Bana hediye edilen bu Oscar’ı gururla rafa koymakta ve her gün bakıp keyiflenmekte bir sakınca görmüyorum. Evet iki bebekli hayat beceriklilik istiyor, dikkat: iki çocuklu değil; iki bebekli. Araları on ay, biri emiyor, diğeri hala tam olarak konuşamıyor.

Düşünüyorum da; hayat ancak şimdi, yaklaşık son bir aydır düzene girdi. Elbette bir düzensizlik içinde yaşıyor değildik ama çok büyük bir değişim ve ardından gelen adaptasyon süreci nihayet tamamlandı.

Nihayet artık günlük rutinimiz iki bebeğe de uygun bir şekilde oturdu. Yemek, çamaşır, insanı içine çeken ev kuyusu işleri, iş bölümü organize oldu. Zaman aldı tabi, bir süre survivor gibi yaşadık. Bebeğin kırkının çıkması kadar annenin de çıkması gerekiyor, o sezeryan ağrıları, “hamile mode off”a geçiş ancak zamanla mümkün oluyor. Ve erken doğan bebek, ilk üç ay sahi survivor, kilo aldı mı, emdi mi, mutlu derken bence en şahane eşik 6. aya yaklaştığımız şu günler. Evet dünyaya alıştı, evet toparladı, rutin aşılar tamam (kedi gibi oldu ama olsun),  anne kiloların bir kısmını verdi, bünyesi nispeten güçlü, heyheyleri neredeyse gitmek üzere. Budur. Bundan sonrası bence hep daha kolay olacak.

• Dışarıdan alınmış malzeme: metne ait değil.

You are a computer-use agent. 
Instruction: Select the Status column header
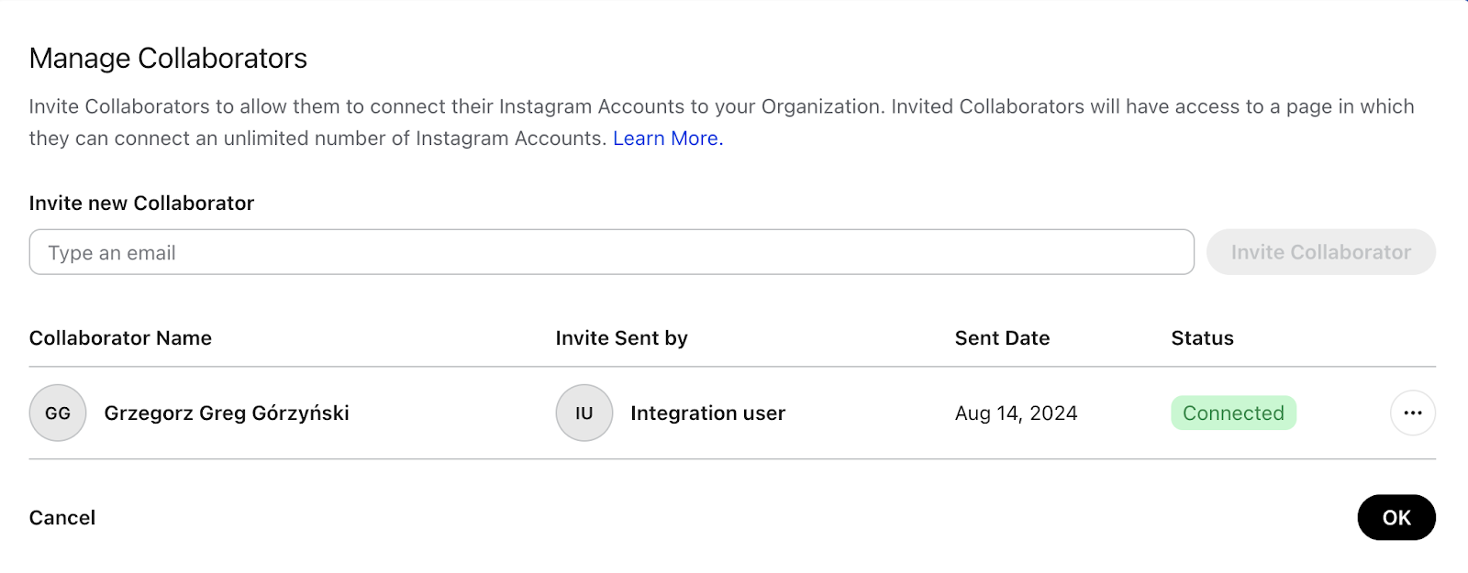point(1202,338)
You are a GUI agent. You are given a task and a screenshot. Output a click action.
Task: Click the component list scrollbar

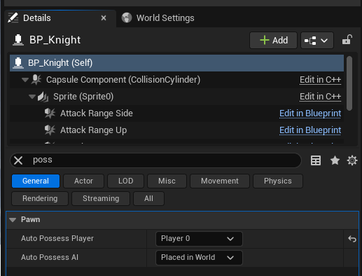pos(349,83)
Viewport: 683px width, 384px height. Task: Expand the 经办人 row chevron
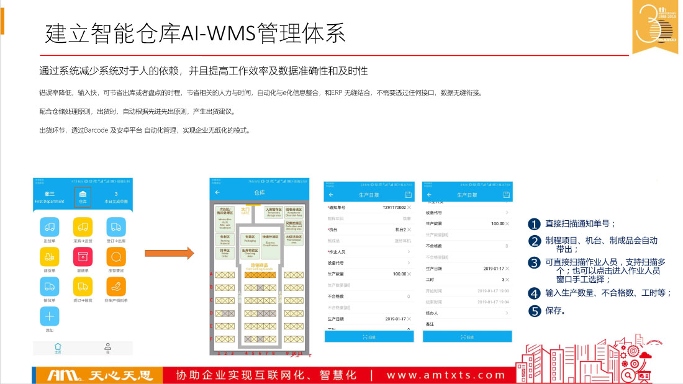507,313
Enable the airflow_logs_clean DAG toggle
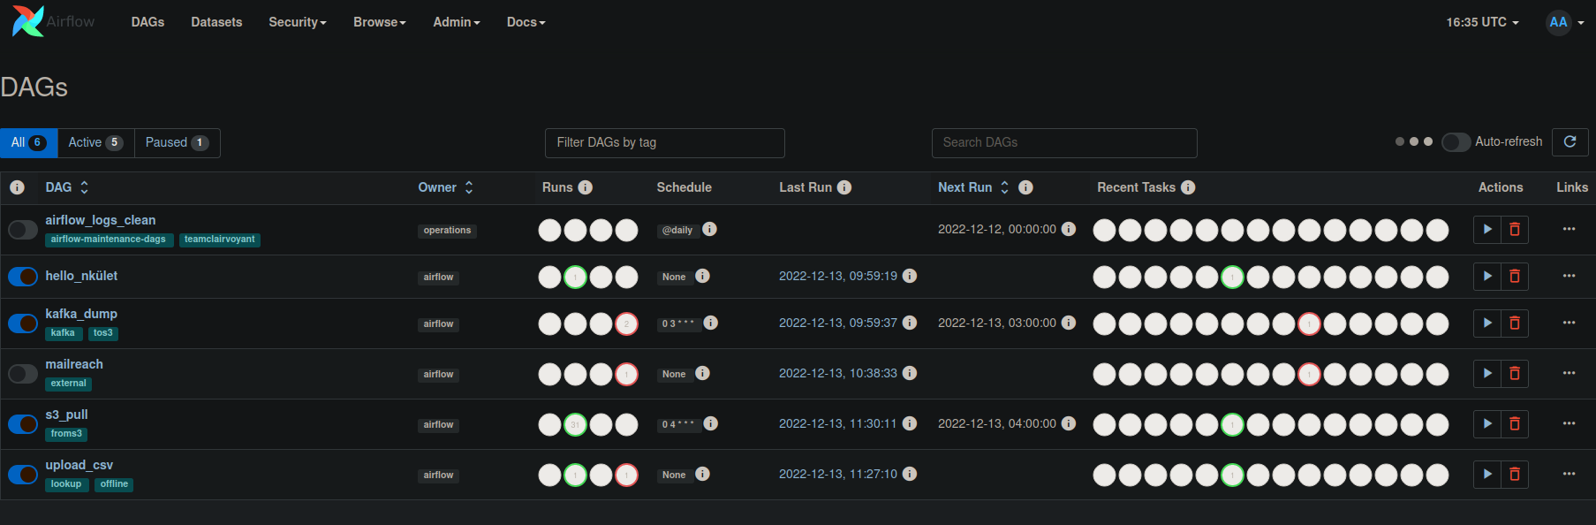This screenshot has height=525, width=1596. 23,230
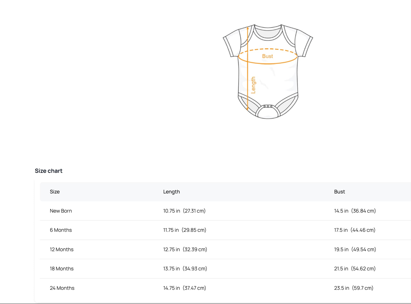The image size is (411, 304).
Task: Select the 18 Months size row label
Action: 62,269
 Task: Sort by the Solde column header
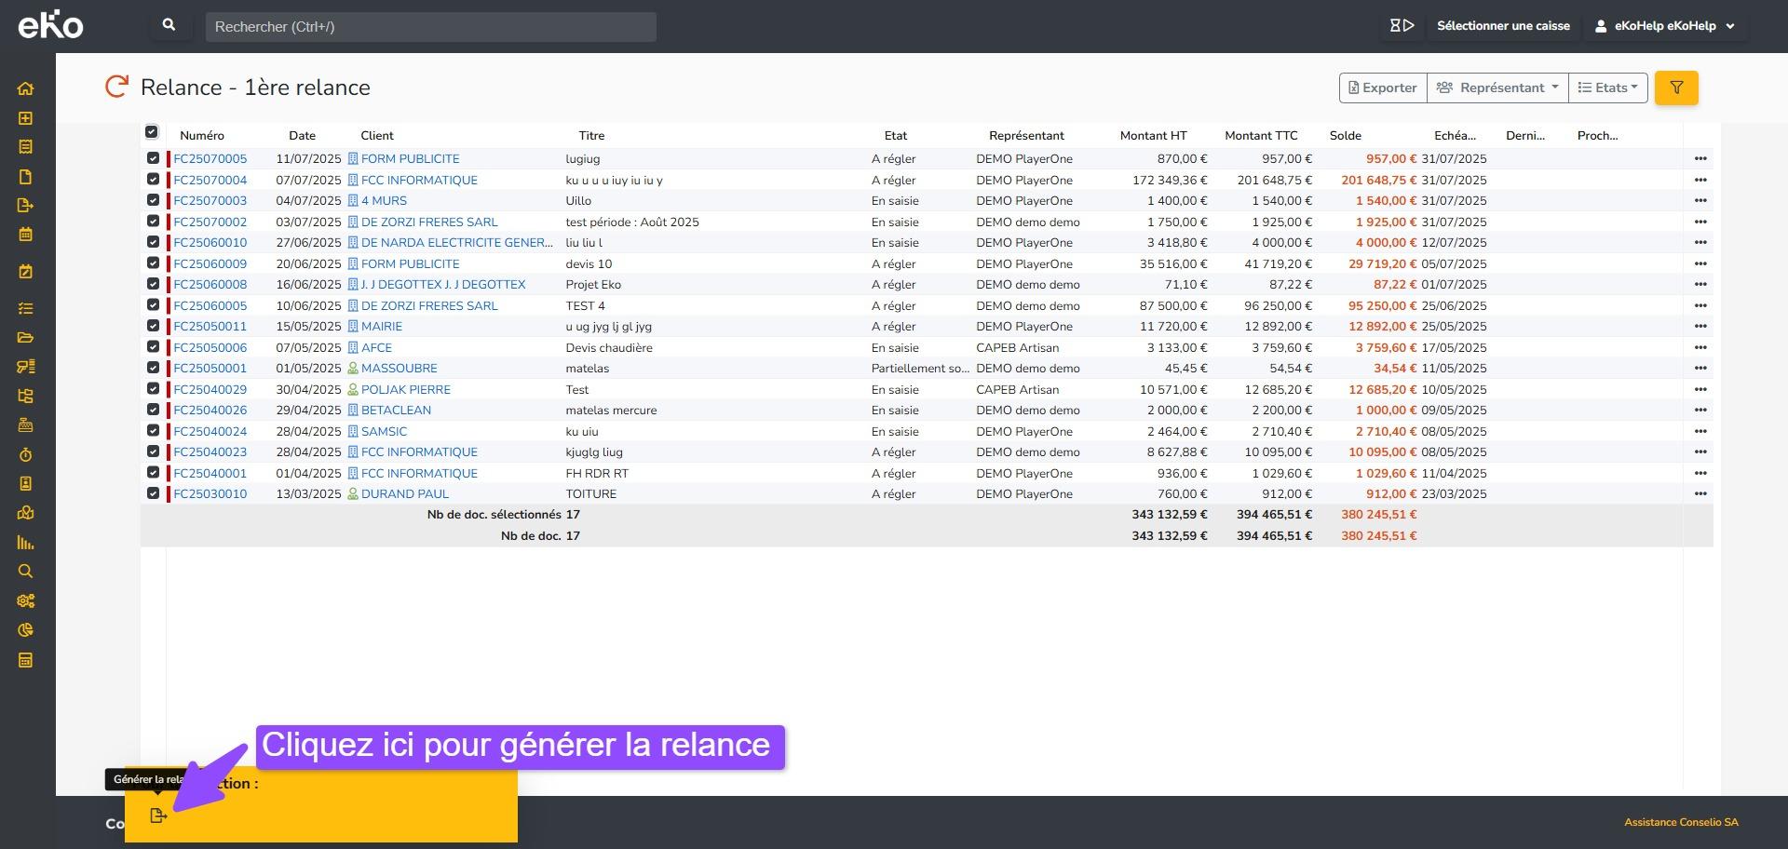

Sabah bir neşeyle başlıyoruz güne, tabi büyük oğlum ters kalkmamışsa. Bazı sabahlar günaydına bile kafasını hayır anlamında sallayıp nida atacak durumda oluyor. Onun dışındakiler şarkı, eğlence. Diş fırçalıyor, yüzünü yıkıyor babayla. Bu esnada diğer Pompik genelde üzerimde kahvaltısını etmekte oluyor. Sonra artık o günkü piyango neyse, omlettir, kreptir, hangi kalorili kahvaltıysa onu ediyoruz. Sabahları seviyorum. Enerji dolular. Bu enerji akşama dek sürüyor ve bir de daha bir şarj olmaları için öğle uykusu, pekmez falan alıyorlar:) Ben ancak türlü vitamin destekleriyle yakın bir güç elde edebiliyor, hiç değilse gün içinde neşemi kaybetmiyorum. Hava müsaitse; ki biz aslında hep uygun kıyafetlerle çıkarız, parka gidiyoruz. Fakat önce uzuuun kar yağışı engel oldu buna. Tek olsa tamam ama iki bebekle, biri arabada, diğeri slingle bana yapışıkken çıkmayı göze alamazdım. Arada bahçeye indik o kadar. Sonra hastalık atlattık ve yine bir müddet çıkamadık. Evdeysek eğlencenin dibine vuruyoruz. Oyunlar, şarkılar, vesaireler. Arada anne yemek yapıyor, yemek yeniyor, süt içiliyor falan. Kısa cümle ama uzun iş, yemek yaparken yalnız değilim, yanımda en az ihtimalle şunlar da var: bacağa yapışan bir bebek, mutfaktaki erzak dolabını salona taşıyan bir kaşif, kucağa alınmak için bağıran bir asi ruh...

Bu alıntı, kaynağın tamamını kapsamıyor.